Sunday, January 29, 2012

What do cupcakes and Lightsabres have in common?

What do cupcakes and Lightsabres have in common? Apparently they are both weapons according to TSA.






Did you hear about TSA and the cupcake?


That’s right, two week ago guards in Las Vegas took a frosted cupcake away from a woman named Rebecca Hains as she prepared to board a flight to Boston. The frosting, you see, was “gel-like” and thus a potential security threat.


I’m really not sure how to approach this one, other than to weep uncontrollably.


According to a Transportation Security Administration spokesperson the confiscation was in error — the work of an overzealous (or maybe just hungry) screener. “In general, cakes and pies are allowed in carry-on luggage,” said the spokesperson. Still, I don’t know if that makes it OK. That we can use the words “cupcake” and “security” in the same sentence is a bright red flag that something is very, very wrong in America. TSA says the incident is “under review.” I’d love to be a fly on the wall for that meeting.

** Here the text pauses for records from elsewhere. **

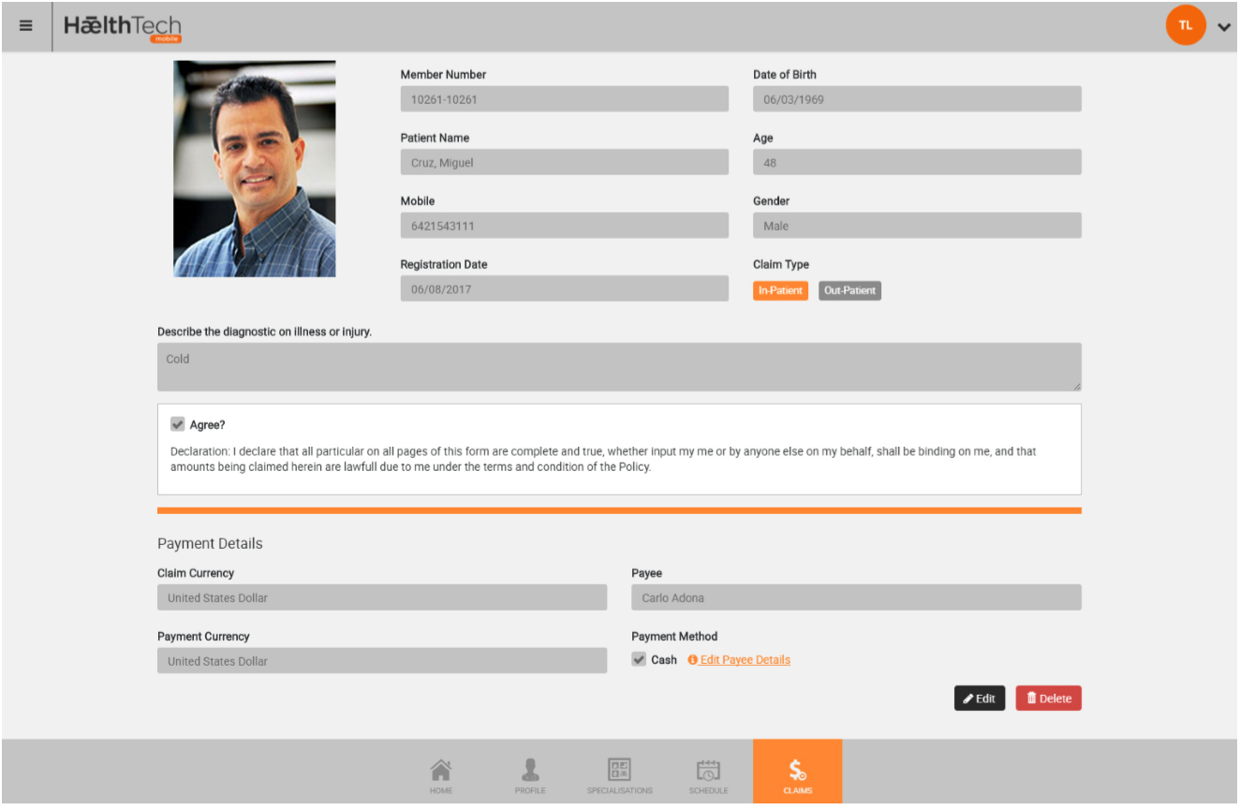Open the Profile navigation icon
The height and width of the screenshot is (810, 1240).
[x=530, y=775]
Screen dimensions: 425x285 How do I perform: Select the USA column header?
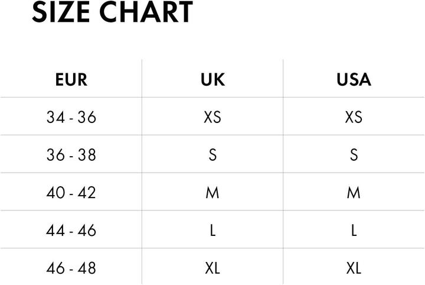(354, 80)
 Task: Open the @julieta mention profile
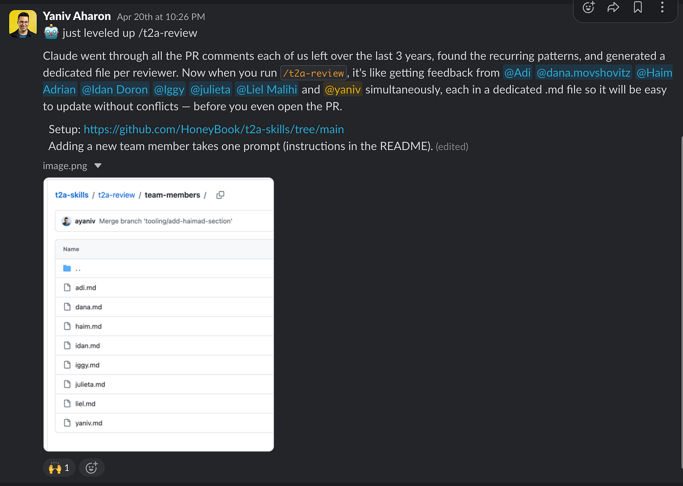pos(210,90)
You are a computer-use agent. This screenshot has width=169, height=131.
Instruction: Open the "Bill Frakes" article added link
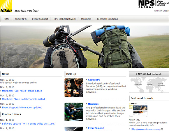pyautogui.click(x=22, y=91)
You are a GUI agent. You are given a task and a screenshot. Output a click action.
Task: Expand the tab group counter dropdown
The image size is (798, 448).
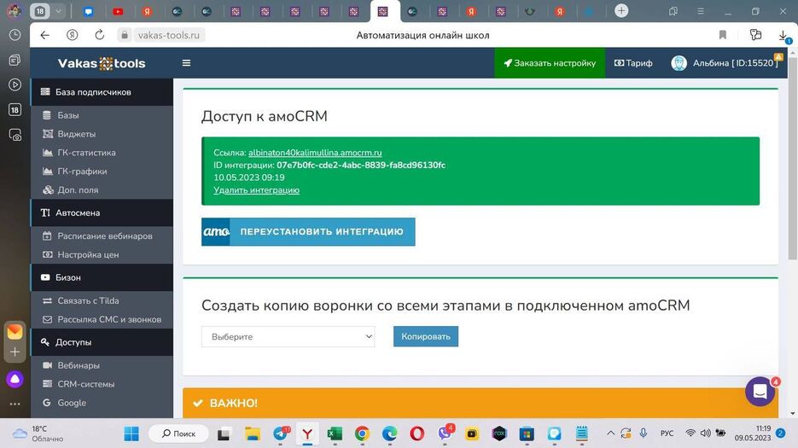(x=58, y=11)
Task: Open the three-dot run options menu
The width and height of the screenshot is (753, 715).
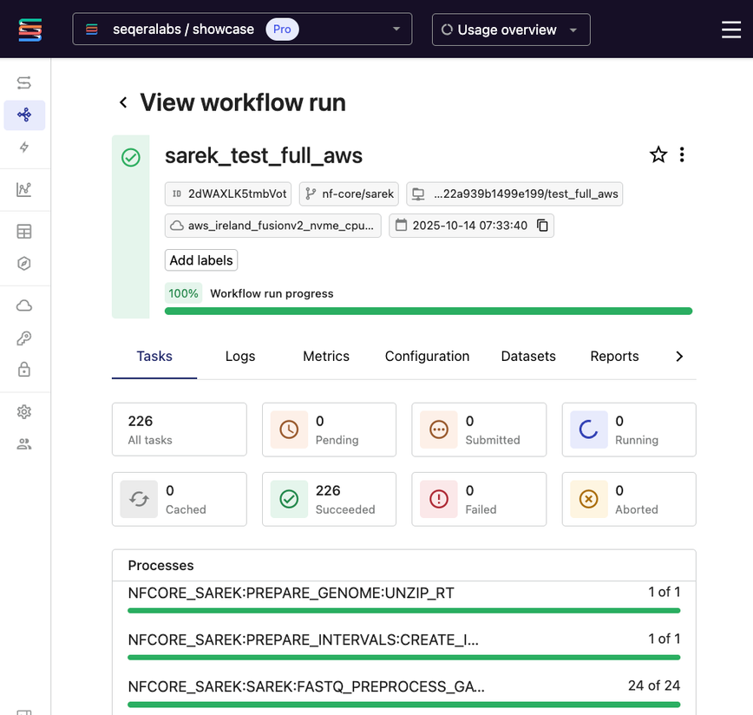Action: 683,154
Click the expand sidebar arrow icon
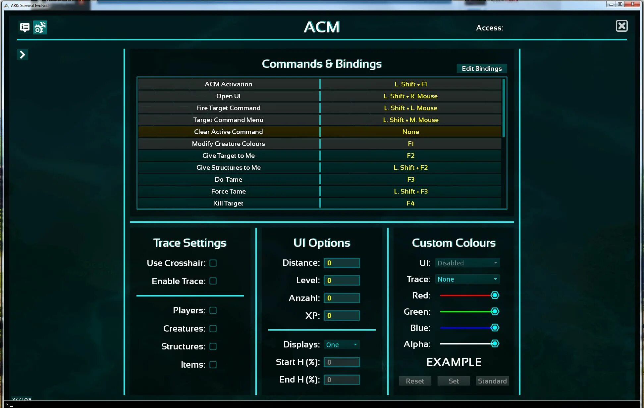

This is yet more fodder, of course, for my American Hysteria Hall of Shame. The hall isn’t limited to airport security foibles, but clearly TSA is gunning for the bronze, the silver and the gold. Operation Cupcake joins a pretty fat list:


TSA confiscates a butter knife from an airline pilot. TSA confiscates a teenage girl’s purse with an embroidered handgun design. TSA confiscates a 4-inch plastic rifle from a GI Joe action doll on the grounds that it’s a “replica weapon.” TSA confiscates a liquid-filled baby rattle from airline pilot’s infant daughter. TSA confiscates a plastic “Star Wars” lightsaber from a toddler.